Exercise instructions | The entries are to be output word for word, with the pictures omitted.

Pixel coordinate grounding data:
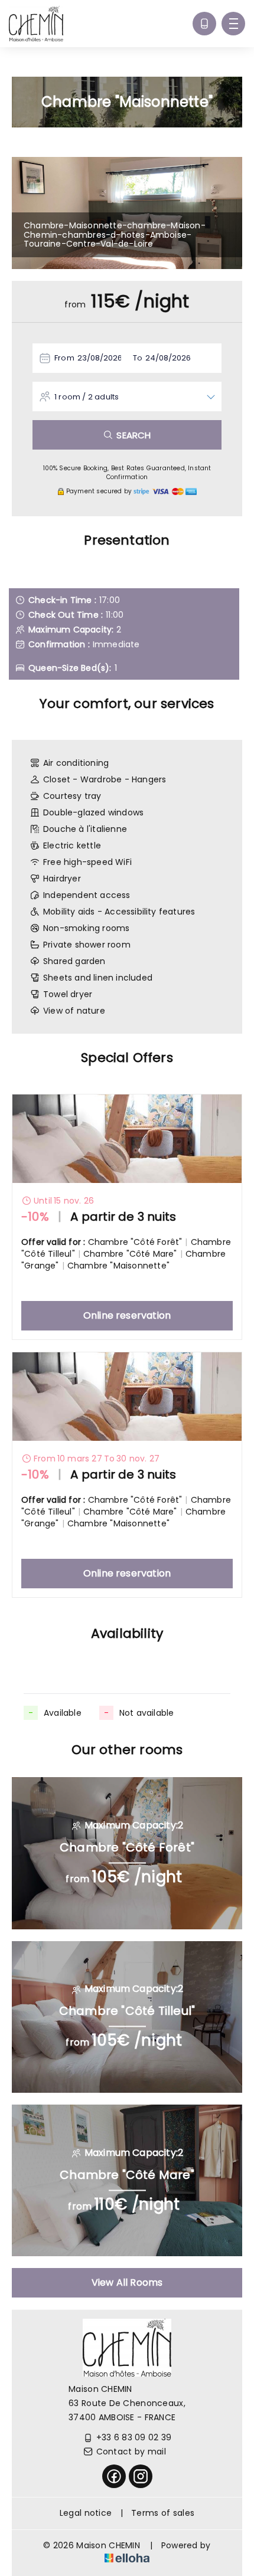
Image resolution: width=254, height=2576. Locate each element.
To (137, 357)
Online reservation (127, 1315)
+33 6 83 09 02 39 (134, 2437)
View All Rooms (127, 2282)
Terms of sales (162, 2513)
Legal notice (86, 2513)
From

Answer area |
Image resolution: width=254, height=2576. Locate each element.
To (137, 357)
Online reservation (127, 1315)
+33 6 83 09 02 39 (134, 2437)
View All Rooms (127, 2282)
Terms of sales (162, 2513)
Legal notice (86, 2513)
From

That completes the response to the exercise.